(DIRECTIVE): Return the items from the line containing "(414) 704-0019 (449, 1233)" down to the line containing "Contact Us (976, 738)", both ends included, copied exactly and with the pictures left out.

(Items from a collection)
━━━━━━━━━━━━━━━━

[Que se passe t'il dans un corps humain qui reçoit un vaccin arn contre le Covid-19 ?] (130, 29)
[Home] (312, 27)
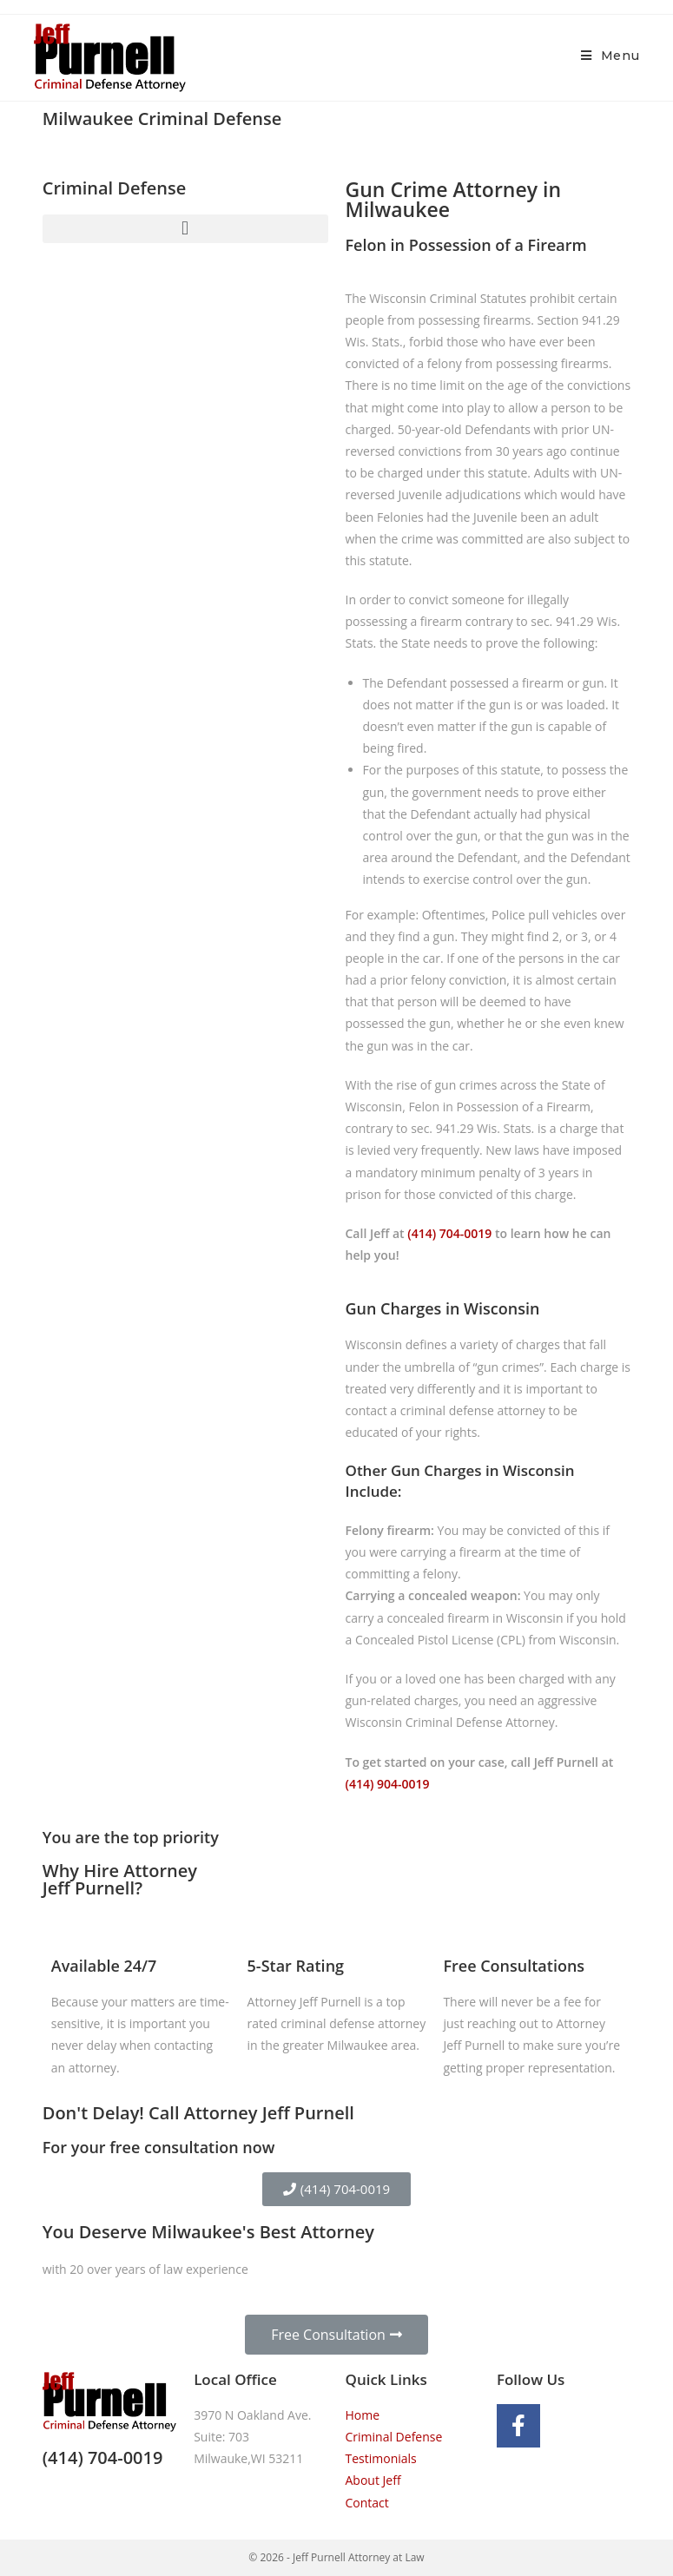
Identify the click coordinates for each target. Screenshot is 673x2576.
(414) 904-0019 (388, 1784)
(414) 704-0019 (449, 1233)
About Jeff (373, 2480)
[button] (185, 228)
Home (363, 2415)
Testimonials (381, 2458)
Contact (367, 2502)
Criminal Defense (394, 2436)
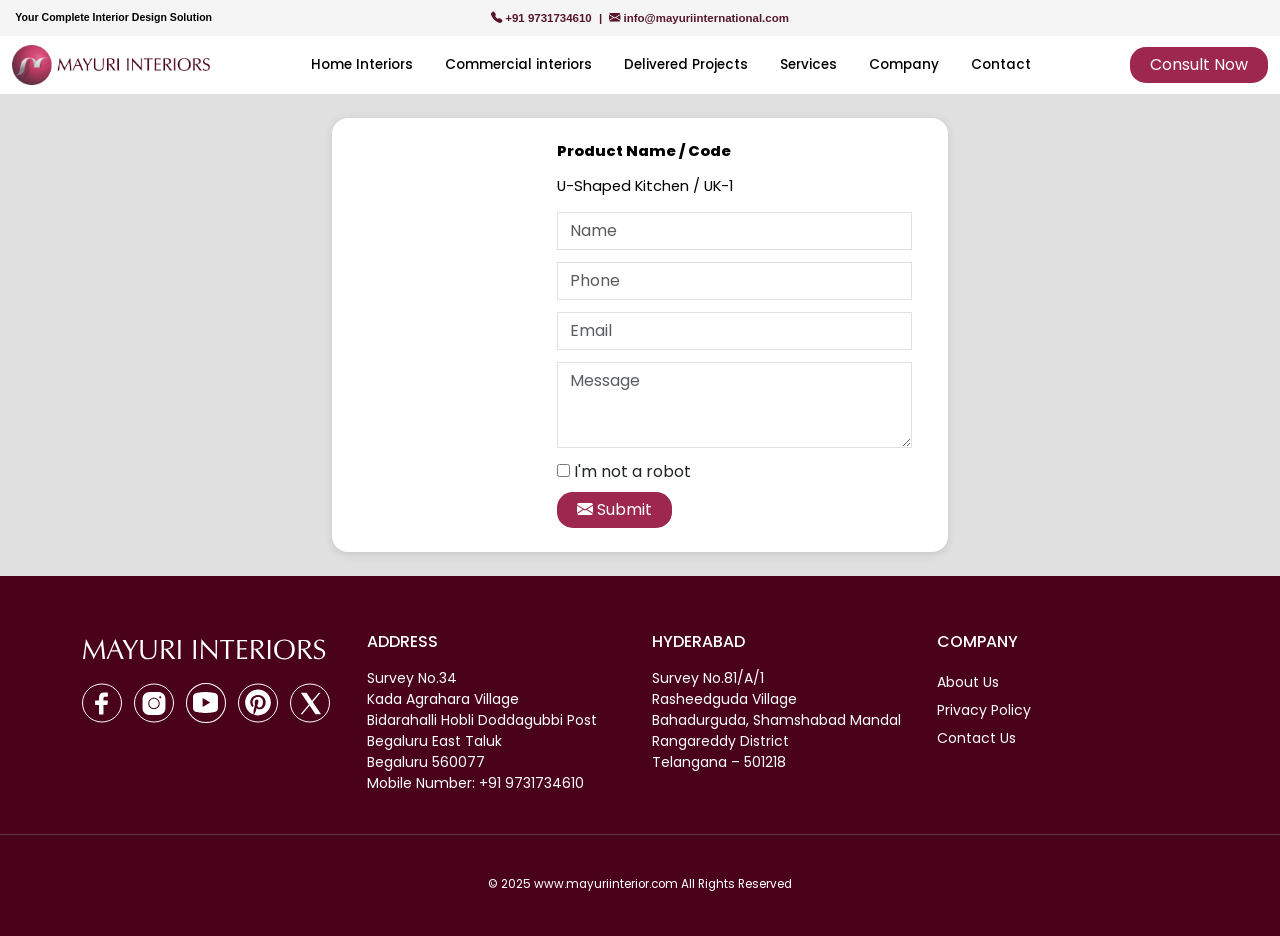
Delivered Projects (686, 64)
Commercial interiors (518, 64)
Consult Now (1199, 64)
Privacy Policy (984, 710)
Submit (614, 509)
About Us (968, 682)
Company (904, 64)
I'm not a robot (632, 471)
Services (808, 64)
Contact (1001, 64)
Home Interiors (362, 64)
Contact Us (976, 738)
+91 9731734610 (543, 18)
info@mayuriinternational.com (699, 18)
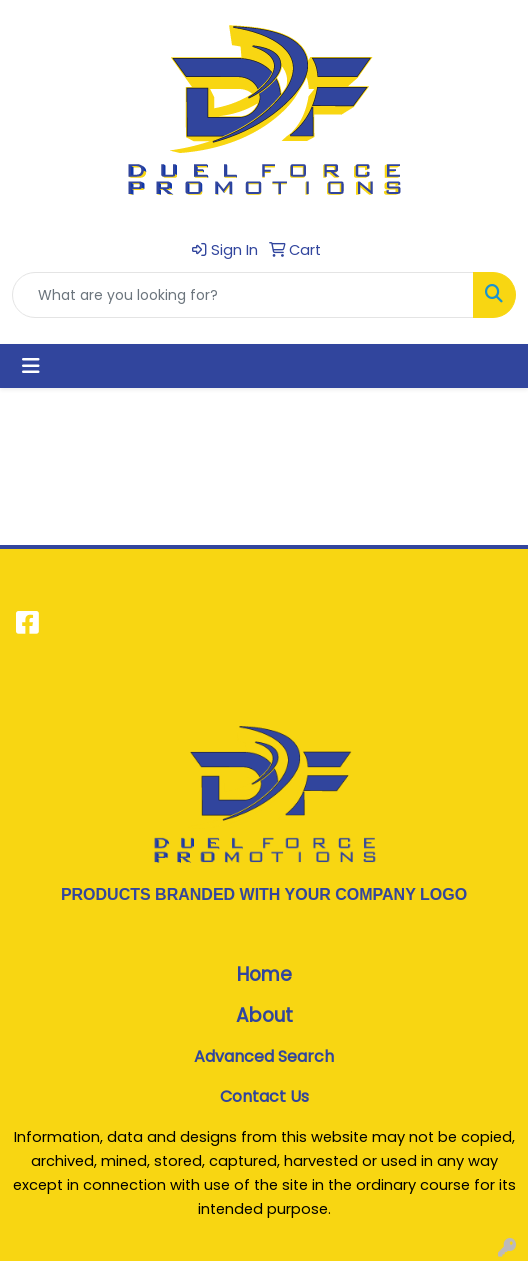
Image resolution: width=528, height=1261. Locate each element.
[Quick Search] (243, 295)
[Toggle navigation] (31, 366)
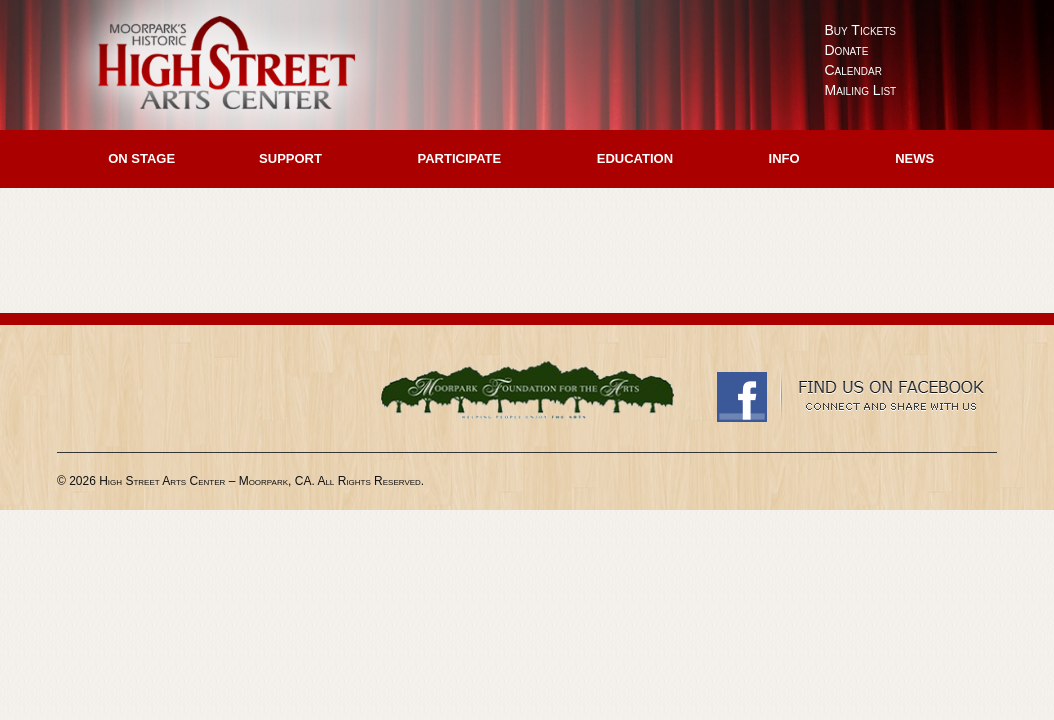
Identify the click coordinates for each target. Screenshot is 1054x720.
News (914, 158)
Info (784, 158)
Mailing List (861, 90)
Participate (459, 158)
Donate (847, 50)
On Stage (141, 158)
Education (635, 158)
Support (290, 158)
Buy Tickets (861, 30)
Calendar (853, 70)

━━━━━━━━━━━━━━━━

(RESULT OF THE EXERCISE):
(414) 704-0019 (449, 1233)
About Jeff (373, 2480)
[button] (185, 228)
Home (363, 2415)
Testimonials (381, 2458)
Contact (367, 2502)
Criminal Defense (394, 2436)
Delivered Projects (686, 64)
Commercial interiors (518, 64)
Consult Now (1199, 64)
Privacy Policy (984, 710)
Submit (614, 509)
About Us (968, 682)
Company (904, 64)
I'm not a robot (632, 471)
Services (808, 64)
Contact (1001, 64)
Home Interiors (362, 64)
Contact Us (976, 738)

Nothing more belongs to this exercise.